What is XML?
The Extensible Markup Language (XML) is a markup language much like HTML or SGML. This is recommended by the World Wide Web Consortium and available as an open standard.
XML is a portable, open source language that allows programmers to develop applications that can be read by other applications, regardless of operating system and/or developmental language.
XML is extremely useful for keeping track of small to medium amounts of data without requiring a SQL-based backbone.
XML Parser Architectures and APIs
There are two different flavors available for XML parsers −
- SAX-like (Stream interfaces) − Here you register callbacks for events of interest and then let the parser proceed through the document. This is useful when your documents are large or you have memory limitations, it parses the file as it reads it from disk, and the entire file is never stored in memory.

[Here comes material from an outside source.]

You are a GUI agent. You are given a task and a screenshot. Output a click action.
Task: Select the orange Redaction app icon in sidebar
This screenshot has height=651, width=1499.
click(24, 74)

- DOM-like (Object tree interfaces) − This is World Wide Web Consortium recommendation wherein the entire file is read into memory and stored in a hierarchical (tree-based) form to represent all the features of an XML document.
SAX obviously can’t process information as fast as DOM can when working with large files. On the other hand, using DOM exclusively can really kill your resources, especially if used on a lot of small files.
SAX is read-only, while DOM allows changes to the XML file. Since these two different APIs literally complement each other there is no reason why you can’t use them both for large projects.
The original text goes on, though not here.